Abstract
電子常磁性共鳴(EPR)は、酸化還元滴定は、強力な方法は、タンパク質中の補因子の中点電位を決定し、それらの検出可能なレドックス状態に補因子を同定および定量するために監視されている。
それは電子伝達率に関する情報を提供していませんが、検討中のタンパク質に補因子のアイデンティティと酸化還元状態を確立しないような技術は、直接電気化学(ボルタンメトリー)のアプローチ、と相補的である。技術は、電子常磁性共鳴(EPR)検出可能な補因子を含有する任意のタンパク質に広く適用可能である。
典型的な滴定は1〜100μMの範囲の補因子の濃度が2ミリリットルのタンパク質が必要です。タンパク質は、特定の電位における試料ポイズのために、化学的還元剤(亜ジチオン酸ナトリウム)または酸化剤(フェリシアン化カリウム)で滴定する。白金線及びAg / AgCl参照電極をボルトに接続されている。タンパク質溶液の電位を測定するための計器。 13の異なるレドックスメディエーターのセットは、タンパク質の酸化還元補因子と電極との間に平衡化するために使用される。試料タンパク質の異なる酸化還元補因子に特徴的な、異なる電位および電子常磁性共鳴スペクトルで描かれているが、測定される。試料電位に対する信号強度のプロットは、補因子の中点電位を決定するために、ネルンストの式を使用して分析される。
Introduction
それはこの惑星、光合成、窒素固定と呼吸に生命を維持する最も基本的な化学プロセスは、有機および無機の酸化還元補因子の広い範囲を含む大きなタンパク質複合体によって触媒されることに顕著である。これは、全てのタンパク質の約30%が1つまたは複数の金属補因子を含んでいると推定されている。1,2は 、酸化還元補因子を直接電気化学( 例えば 、タンパク質フィルムボルタンメトリー)または酸化還元滴定を使用して確立することができる識別し特徴付ける。 2の技術は、その性質や適用性で相補的である。ボルタンメトリーは電極表面と反応することができるの中点電位および補因子の電子移動速度の速い決定を提供しています。3,4は通常、このようなシトクロムcまたはフェレドキシンなどの電子伝達タンパク質、に適しています。そして、それは時々、電極表面に固定化されたより複雑なタンパク質のために働く。の詳細な知識タンパク質における補因子の性質は、ボルタングラムは、補因子のアイデンティティ上の任意の直接的な情報を与えることはありませんように、利用可能でなければならない。レドックス滴定は、タンパク質のmgの量を実行し、必要とする方が面倒である。しかしながら、それらは中間電位と補因子のアイデンティティに関する情報を提供する。 図5は、さらに、単一の滴定にタンパク質内の複数の補因子を監視することができる。

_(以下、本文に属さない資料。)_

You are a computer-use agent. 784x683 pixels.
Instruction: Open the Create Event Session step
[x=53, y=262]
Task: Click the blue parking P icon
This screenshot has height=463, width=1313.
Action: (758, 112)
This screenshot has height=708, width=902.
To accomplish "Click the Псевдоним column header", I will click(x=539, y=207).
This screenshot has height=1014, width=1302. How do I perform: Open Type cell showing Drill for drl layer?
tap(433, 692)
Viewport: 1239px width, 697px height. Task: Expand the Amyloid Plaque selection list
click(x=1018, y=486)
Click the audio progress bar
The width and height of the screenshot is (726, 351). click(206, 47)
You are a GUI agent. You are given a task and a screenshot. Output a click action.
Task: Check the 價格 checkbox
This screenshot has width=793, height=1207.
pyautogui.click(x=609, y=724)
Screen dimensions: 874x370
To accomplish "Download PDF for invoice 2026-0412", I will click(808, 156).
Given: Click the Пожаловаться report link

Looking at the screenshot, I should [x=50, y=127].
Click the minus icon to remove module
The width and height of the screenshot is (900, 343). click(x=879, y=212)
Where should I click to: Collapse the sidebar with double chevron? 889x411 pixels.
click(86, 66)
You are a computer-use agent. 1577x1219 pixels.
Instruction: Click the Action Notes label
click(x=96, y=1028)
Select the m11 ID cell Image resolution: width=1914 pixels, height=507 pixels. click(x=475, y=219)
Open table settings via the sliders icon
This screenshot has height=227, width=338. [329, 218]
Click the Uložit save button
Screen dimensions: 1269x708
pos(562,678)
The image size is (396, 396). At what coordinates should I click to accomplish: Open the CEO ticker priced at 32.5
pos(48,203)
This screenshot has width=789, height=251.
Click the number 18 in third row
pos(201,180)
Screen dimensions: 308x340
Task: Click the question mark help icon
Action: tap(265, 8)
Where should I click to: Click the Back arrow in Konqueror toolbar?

酸化還元滴定の原理は、レドックス活性タンパク質または酵素は、化学的に還元または酸化されることである。補因子は、還元剤または酸化剤の酸化還元メディエーターが使用されていると反応していることを確認するために。溶液の電位を測定することができるように、これらの酸化還元メディエーターは、電極と反応する。メディエーターは、酸化還元緩衝剤として作用し、蛋白質と電極における補因子との間で平衡化する。 AW化学的に所望の値に電位をpoisingした後、サンプルが引き出されるとすぐに液体窒素中で凍結させ分光技術とのさらなる分析をAIT。 EPR分光法は、それを定量的に常磁性金属中心または有機基を測定するために使用することができるように、この点で特に有用である。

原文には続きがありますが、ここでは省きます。